→ **Task statement**: Reproduce every line of the material below verbatim, with no changes to wording, spacing, or order.

>>>

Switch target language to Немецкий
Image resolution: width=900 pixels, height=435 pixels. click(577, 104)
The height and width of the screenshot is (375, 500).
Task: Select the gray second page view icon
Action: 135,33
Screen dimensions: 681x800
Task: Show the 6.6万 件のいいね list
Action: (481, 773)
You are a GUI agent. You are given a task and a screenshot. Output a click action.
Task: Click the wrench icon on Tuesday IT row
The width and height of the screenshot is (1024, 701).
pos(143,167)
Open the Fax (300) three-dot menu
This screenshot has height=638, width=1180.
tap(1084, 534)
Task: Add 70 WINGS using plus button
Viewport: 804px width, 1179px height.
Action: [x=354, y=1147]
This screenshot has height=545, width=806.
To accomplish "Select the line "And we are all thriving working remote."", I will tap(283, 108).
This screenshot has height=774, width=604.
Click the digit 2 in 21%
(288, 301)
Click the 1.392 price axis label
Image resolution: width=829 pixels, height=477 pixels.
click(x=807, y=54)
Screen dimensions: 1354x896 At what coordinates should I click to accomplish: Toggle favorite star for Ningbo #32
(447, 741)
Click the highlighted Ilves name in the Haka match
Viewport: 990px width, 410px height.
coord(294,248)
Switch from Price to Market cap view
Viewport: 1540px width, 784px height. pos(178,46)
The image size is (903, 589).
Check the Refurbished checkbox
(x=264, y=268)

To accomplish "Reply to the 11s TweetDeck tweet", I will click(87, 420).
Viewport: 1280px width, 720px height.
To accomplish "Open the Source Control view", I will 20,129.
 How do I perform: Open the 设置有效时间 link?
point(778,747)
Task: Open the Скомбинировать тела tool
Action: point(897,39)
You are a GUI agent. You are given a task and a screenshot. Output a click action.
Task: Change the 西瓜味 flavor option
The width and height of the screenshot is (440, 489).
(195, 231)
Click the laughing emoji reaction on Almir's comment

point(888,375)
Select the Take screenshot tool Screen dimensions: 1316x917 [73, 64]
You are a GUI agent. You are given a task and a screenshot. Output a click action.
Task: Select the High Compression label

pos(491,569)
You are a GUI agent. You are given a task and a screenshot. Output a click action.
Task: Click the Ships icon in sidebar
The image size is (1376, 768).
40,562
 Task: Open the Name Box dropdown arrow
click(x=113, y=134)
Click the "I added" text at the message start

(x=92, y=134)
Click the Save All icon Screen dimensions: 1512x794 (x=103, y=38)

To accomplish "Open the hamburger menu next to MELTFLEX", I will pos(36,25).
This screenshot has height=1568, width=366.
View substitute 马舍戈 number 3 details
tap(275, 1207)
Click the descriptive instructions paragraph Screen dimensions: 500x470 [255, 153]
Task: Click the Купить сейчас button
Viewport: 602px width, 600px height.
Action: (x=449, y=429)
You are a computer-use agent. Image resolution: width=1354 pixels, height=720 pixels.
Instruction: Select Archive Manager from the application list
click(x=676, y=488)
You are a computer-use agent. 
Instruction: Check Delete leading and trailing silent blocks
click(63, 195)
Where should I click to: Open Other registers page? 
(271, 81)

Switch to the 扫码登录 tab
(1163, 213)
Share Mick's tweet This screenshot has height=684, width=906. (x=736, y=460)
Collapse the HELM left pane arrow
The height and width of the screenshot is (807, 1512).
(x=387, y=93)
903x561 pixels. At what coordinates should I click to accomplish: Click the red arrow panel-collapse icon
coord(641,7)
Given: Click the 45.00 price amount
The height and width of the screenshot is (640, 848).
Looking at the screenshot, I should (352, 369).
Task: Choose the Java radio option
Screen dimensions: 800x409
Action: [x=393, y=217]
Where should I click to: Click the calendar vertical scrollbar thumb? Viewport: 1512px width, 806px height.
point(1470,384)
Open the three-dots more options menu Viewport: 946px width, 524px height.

<<<

→ **In response**:
Switch target language to Немецкий
Image resolution: width=900 pixels, height=435 pixels. click(577, 104)
The height and width of the screenshot is (375, 500).
Task: Select the gray second page view icon
Action: 135,33
Screen dimensions: 681x800
Task: Show the 6.6万 件のいいね list
Action: (481, 773)
You are a GUI agent. You are given a task and a screenshot. Output a click action.
Task: Click the wrench icon on Tuesday IT row
The width and height of the screenshot is (1024, 701).
pos(143,167)
Open the Fax (300) three-dot menu
This screenshot has height=638, width=1180.
tap(1084, 534)
Task: Add 70 WINGS using plus button
Viewport: 804px width, 1179px height.
Action: [x=354, y=1147]
This screenshot has height=545, width=806.
To accomplish "Select the line "And we are all thriving working remote."", I will tap(283, 108).
This screenshot has height=774, width=604.
Click the digit 2 in 21%
(288, 301)
Click the 1.392 price axis label
Image resolution: width=829 pixels, height=477 pixels.
click(x=807, y=54)
Screen dimensions: 1354x896 At what coordinates should I click to accomplish: Toggle favorite star for Ningbo #32
(447, 741)
Click the highlighted Ilves name in the Haka match
Viewport: 990px width, 410px height.
coord(294,248)
Switch from Price to Market cap view
Viewport: 1540px width, 784px height. pos(178,46)
The image size is (903, 589).
Check the Refurbished checkbox
(x=264, y=268)

To accomplish "Reply to the 11s TweetDeck tweet", I will click(87, 420).
Viewport: 1280px width, 720px height.
To accomplish "Open the Source Control view", I will 20,129.
 How do I perform: Open the 设置有效时间 link?
point(778,747)
Task: Open the Скомбинировать тела tool
Action: point(897,39)
You are a GUI agent. You are given a task and a screenshot. Output a click action.
Task: Change the 西瓜味 flavor option
The width and height of the screenshot is (440, 489).
(195, 231)
Click the laughing emoji reaction on Almir's comment

point(888,375)
Select the Take screenshot tool Screen dimensions: 1316x917 [73, 64]
You are a GUI agent. You are given a task and a screenshot. Output a click action.
Task: Select the High Compression label

pos(491,569)
You are a GUI agent. You are given a task and a screenshot. Output a click action.
Task: Click the Ships icon in sidebar
The image size is (1376, 768).
40,562
 Task: Open the Name Box dropdown arrow
click(x=113, y=134)
Click the "I added" text at the message start

(x=92, y=134)
Click the Save All icon Screen dimensions: 1512x794 (x=103, y=38)

To accomplish "Open the hamburger menu next to MELTFLEX", I will pos(36,25).
This screenshot has height=1568, width=366.
View substitute 马舍戈 number 3 details
tap(275, 1207)
Click the descriptive instructions paragraph Screen dimensions: 500x470 [255, 153]
Task: Click the Купить сейчас button
Viewport: 602px width, 600px height.
Action: (x=449, y=429)
You are a computer-use agent. Image resolution: width=1354 pixels, height=720 pixels.
Instruction: Select Archive Manager from the application list
click(x=676, y=488)
You are a computer-use agent. 
Instruction: Check Delete leading and trailing silent blocks
click(63, 195)
Where should I click to: Open Other registers page? 
(271, 81)

Switch to the 扫码登录 tab
(1163, 213)
Share Mick's tweet This screenshot has height=684, width=906. (x=736, y=460)
Collapse the HELM left pane arrow
The height and width of the screenshot is (807, 1512).
(x=387, y=93)
903x561 pixels. At what coordinates should I click to accomplish: Click the red arrow panel-collapse icon
coord(641,7)
Given: Click the 45.00 price amount
The height and width of the screenshot is (640, 848).
Looking at the screenshot, I should (352, 369).
Task: Choose the Java radio option
Screen dimensions: 800x409
Action: [x=393, y=217]
Where should I click to: Click the calendar vertical scrollbar thumb? Viewport: 1512px width, 806px height.
point(1470,384)
Open the three-dots more options menu Viewport: 946px width, 524px height.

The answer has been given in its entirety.